Here, the standard test method for determining the apparent density of aggregates is presented in the ASTM C 29 (AASHTO T 19) standard.
The relative density of aggregate
The relative density (specific gravity) of an aggregate is the ratio between its Mass and the Mass of an equal volume of water.
Relative density = Mass of the aggregate / Mass with an equal volume of water
Most aggregates have a relative density between 2.4-2.9 with a corresponding particle density (Mass) of 2400-2900 kg / m3 (150-181 lb / ft3).
Here, for coarse aggregates, the standard test method was explained in ASTM C 127 (AASHTO), and, for fine aggregates, the standard test method was explained in ASTM C 128 (AASHTO).
The relative density of an aggregate can be determined on an oven-dried basis or on a dry saturated surface (SSD).
Density Values of Different Building Materials
Density of Civil Martials
|Construction Materials||Density (Kg / m3)||Density (lb / ft3)|
|Bamboo||300 — 400||18.7 – 25|
|Pine||370 – 530||23 – 33|
|African mahogany||495 – 850||31 – 53|
|apple||660 – 830||1.2 – 51.8|
|Ebony||960-1120||59.9 – 69.9|
|Elm||600 – 815||37.4 – 50.8|
|Carvalho||590 – 930||36.8 – 58|
|Teak||630 – 720 3||9.3 – 44.9|
|Lignum vitae||1280 – 1370||79.9 -85.5|
|Igneous (felsic) rocks||2700||168.5|
|Igneous (mafic) rocks||3000||187.2|
|Stainless steel||7480-8000||466.9- 499.4|
Density also decides the sinking property of a material. It is decided by knowing the density of the liquid. If the material has a lower density than the liquid, it will float on the surface of a liquid. If it is denser than the liquid, it will sink.
If two different materials have the same weight, but the density of both can be different. The lower dense material occupies more volume than the higher dense material.
The value of the density of the building material will also help to discover the amount of material needed for a specific space.

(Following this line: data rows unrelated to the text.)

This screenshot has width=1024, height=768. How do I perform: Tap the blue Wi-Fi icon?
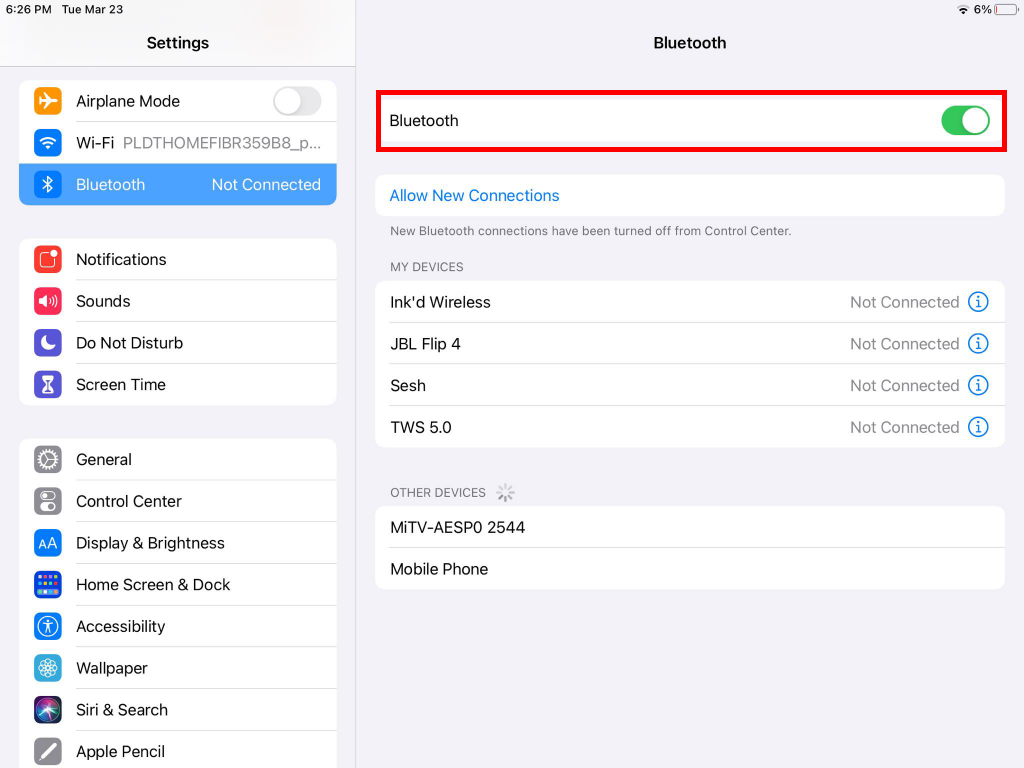[x=49, y=142]
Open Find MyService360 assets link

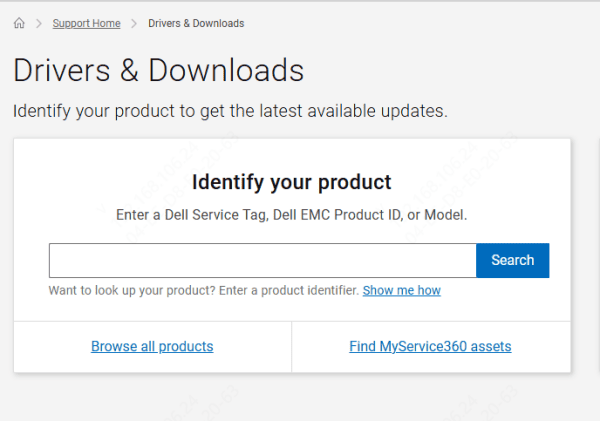pos(430,347)
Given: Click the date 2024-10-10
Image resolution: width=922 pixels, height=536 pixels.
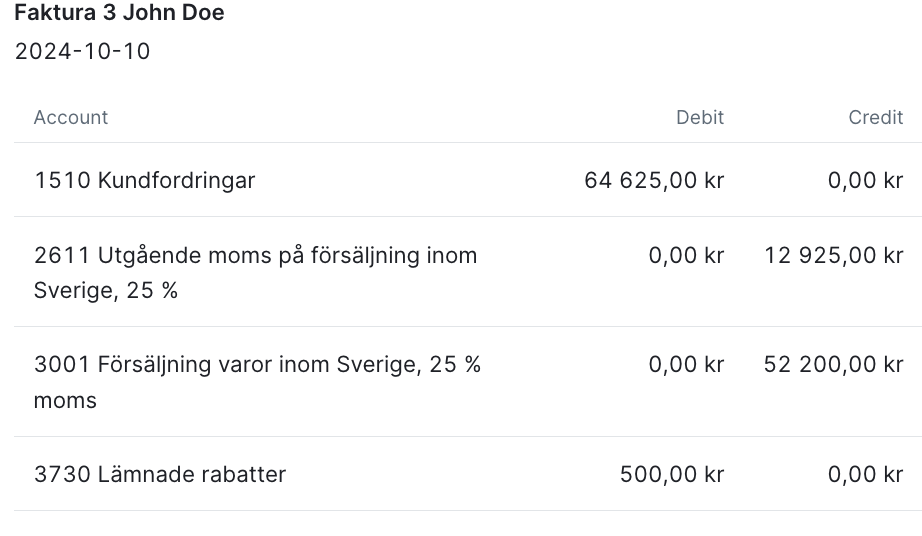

For example, water has a density of 1000kg / m3; if we put bamboo wood (350kg / m3) in the water, it will float on the water surface in the same way; if we drop a brick (1700 kg.m3), it will sink into the water.
The density of different building materials is listed below.
There are many building materials used in construction. In the table above, we try to cover the unit weight of the building materials that are most commonly used on the construction site.